Mikkelsen: Der Filme ermöglichte es mir, zwischen mehr Angeboten auszuwählen. Sie kamen sowohl aus Europa als auch aus Amerika. Wenn man mehr Angebote hat, ist die Chance größer, dass ein guter Film dabei ist. Außerdem ist die Vielfalt der Angebote größer. Es gibt die unterschiedlichsten Rollentypen, nicht nur Bösewichte, sondern auch Familienväter oder Priester.

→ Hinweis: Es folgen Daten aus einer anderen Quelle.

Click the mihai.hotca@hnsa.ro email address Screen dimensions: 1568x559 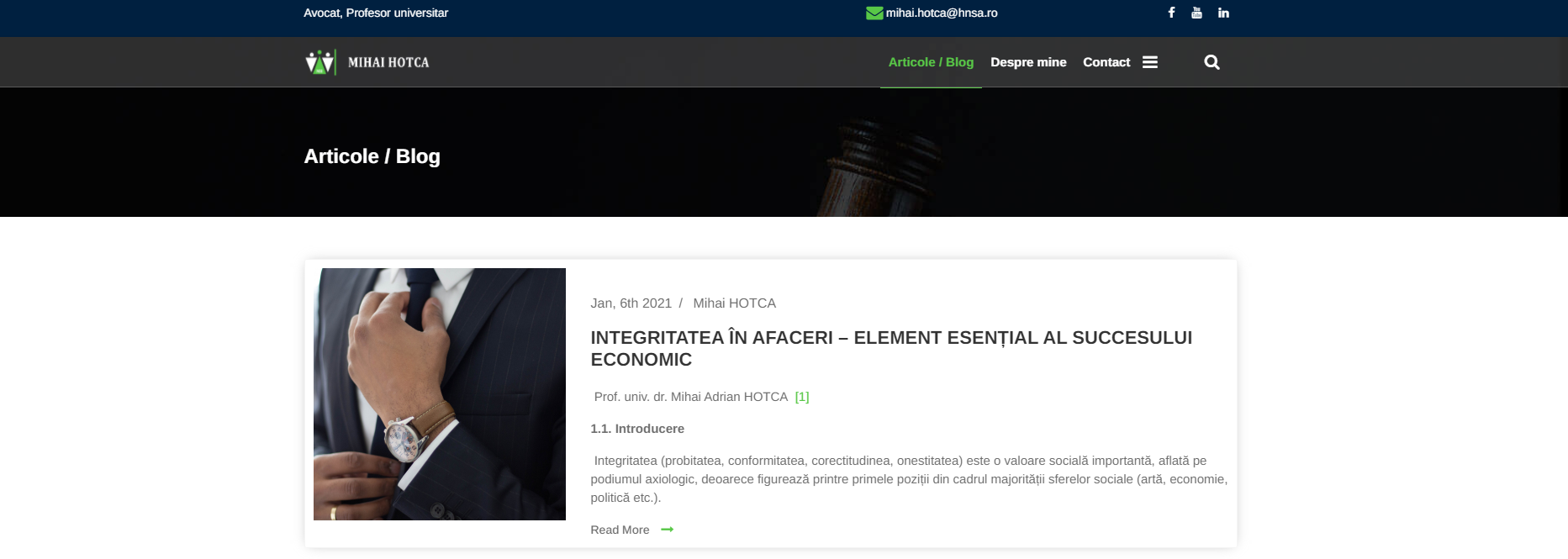pos(942,13)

Ricore: Sie sagten einmal, dass Sie in Kopenhagen nicht in einen Bus einsteigen können, ohne dass Menschen Sie anstarren. Wie ist das in Deutschland?

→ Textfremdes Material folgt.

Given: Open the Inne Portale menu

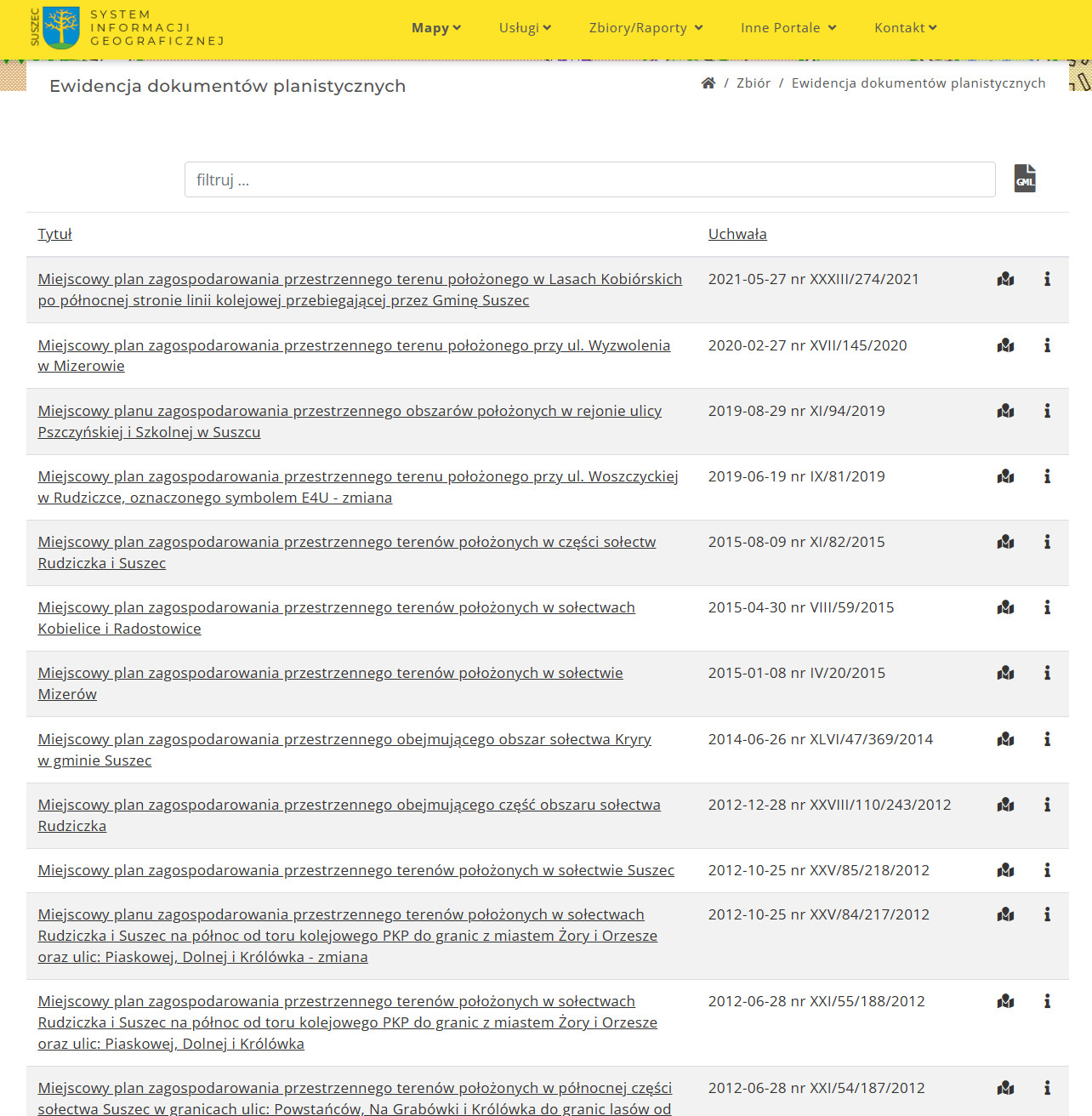Looking at the screenshot, I should pos(788,28).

Mikkelsen: Es ist okay. Von einigen Leuten werde ich erkannt. Aber es ist nicht so extrem wie in Dänemark.

Ricore: Durch welche Filme kennt man Sie hier.

Mikkelsen: Vor allem durch "Adams Äpfel" und "Casino Royal", aber auch von den vielen schwarzen Komödien, die ich gemacht habe.

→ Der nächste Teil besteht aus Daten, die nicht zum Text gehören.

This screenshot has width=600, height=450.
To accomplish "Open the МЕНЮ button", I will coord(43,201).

Ricore: Wie schwer ist es, als berühmter Schauspieler ein normales Leben zu führen?

Mikkelsen: Ich habe kein normales Privatleben. Das existiert nicht. Ich beschwere mich aber auch nicht drüber. Das Privatleben habe ich in meinem Haus bei meiner Familie, wo ich glücklich bin. Wenn ich mein Haus verlasse, verlasse ich auch mein Privatleben.

Ricore: Ist es schwer, die Familie vor dem Starrummel zu beschützen?

Mikkelsen: Sie haben sich daran gewöhnt. Sie kommen damit zurecht. Ich denke, es ist kein Problem für sie.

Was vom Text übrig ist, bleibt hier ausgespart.